The horizon of Chinese history lies near the middle of the third
millennium B. C. The first date sinologists dare swear to is 776;
in which year an eclipse of the sun is recorded, that actually
did happen: it is set down, not as a thing interesting in
itself, but as ominous of the fall of wicked kings. Here, then,
in the one place where there is any testing the annals, it
appears they are sound enough; which might be thought to speak
well for them. But our scholars are so damnebly logical, as Mr.
Mantalini would say, that to them it only proves this: you are
to accept no date earlier. One general solar indorsement will not
do; you must have an eclipse for everything you believe, and
trust nothing unless the stars in their courses bear witness.

Well; we have fortunately Halley's Comet in the Bayeux Tapestry
for our familiar 1066; but beware! everything before that is to
be taken as pure fudge!

The fact is there is no special reason for doubting either
chronology or sequence of events up to about 2357 B. C., in which
year the Patriarch Yao came to the throne.
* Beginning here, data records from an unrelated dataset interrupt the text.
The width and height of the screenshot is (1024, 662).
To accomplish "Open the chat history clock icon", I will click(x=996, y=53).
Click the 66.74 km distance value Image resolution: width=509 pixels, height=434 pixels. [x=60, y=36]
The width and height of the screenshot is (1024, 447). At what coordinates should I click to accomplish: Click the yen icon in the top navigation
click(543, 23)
He was the first of
those three, Yao, Shun, and Yu, who have been ever since
the patterns for all Chinese rulers who have aspired to be
Confucianly good. "Be like Yao, Shun, and Yu; do as they did";--
there you have the word of Confucius to all emperors and
governors of states.

Yao, it is true, is said to have reigned a full century, or but
one year short of it. This is perhaps the first improbability we
come to; and even of this we may say that some people do live a
long time. None of his successors repeated the indiscretion.
Before him came a line of six sovereigns with little historic
verisimilitude: they must be called faint memories of epochs,
not actual men. The first of them, Fo-hi (2852-2738), was half
man, half dragon; which is being interpreted, of course, an
Adept King;--or say a line of Adept Kings. As for the dates given
him, I suppose there is nothing exact about them; that was all
too far back for memory; it belongs to reminiscence. Before Fo-
hi came the periods of the Nest-Builders, of the Man-Kings, the
Earth-Kings, and the Heaven-Kings; then P'an K'u, who built the
worlds; then, at about two and a quarter million years before
Confucius, the emanation of Duality from the Primal One. All
this, of course, is merely the exoteric account; but it shows at
least that--the Chinese never fell into such fatuity as we of the
West, with our creation six trumpery millenniums ago.
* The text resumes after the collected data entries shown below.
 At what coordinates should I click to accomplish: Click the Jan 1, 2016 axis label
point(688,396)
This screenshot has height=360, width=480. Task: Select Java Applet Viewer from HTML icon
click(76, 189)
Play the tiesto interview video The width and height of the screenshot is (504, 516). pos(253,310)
This much we may say: about the time when Yao is said to have
come to the throne a manvantara began, which would have finished
its course of fifteen centuries in 850 or so B. C. It is a
period we see only as through a glass darkly: what is told about
it is, to recent and defined history, as a ghost to a living man.
There is no reason why it should not have been an age of high
civilization and cultural activities; but all is too shadowy to
say what they were. To its first centuries are accredited works
of engineering that would make our greatest modern achievements
look small: common sense would say, probably the reminiscence of
something actual. Certainly the Chinese emerged from it, and into
daylight history, not primitive but effete: senile, not
childlike. That may be only a racial peculiarity, a national
prejudice, of course.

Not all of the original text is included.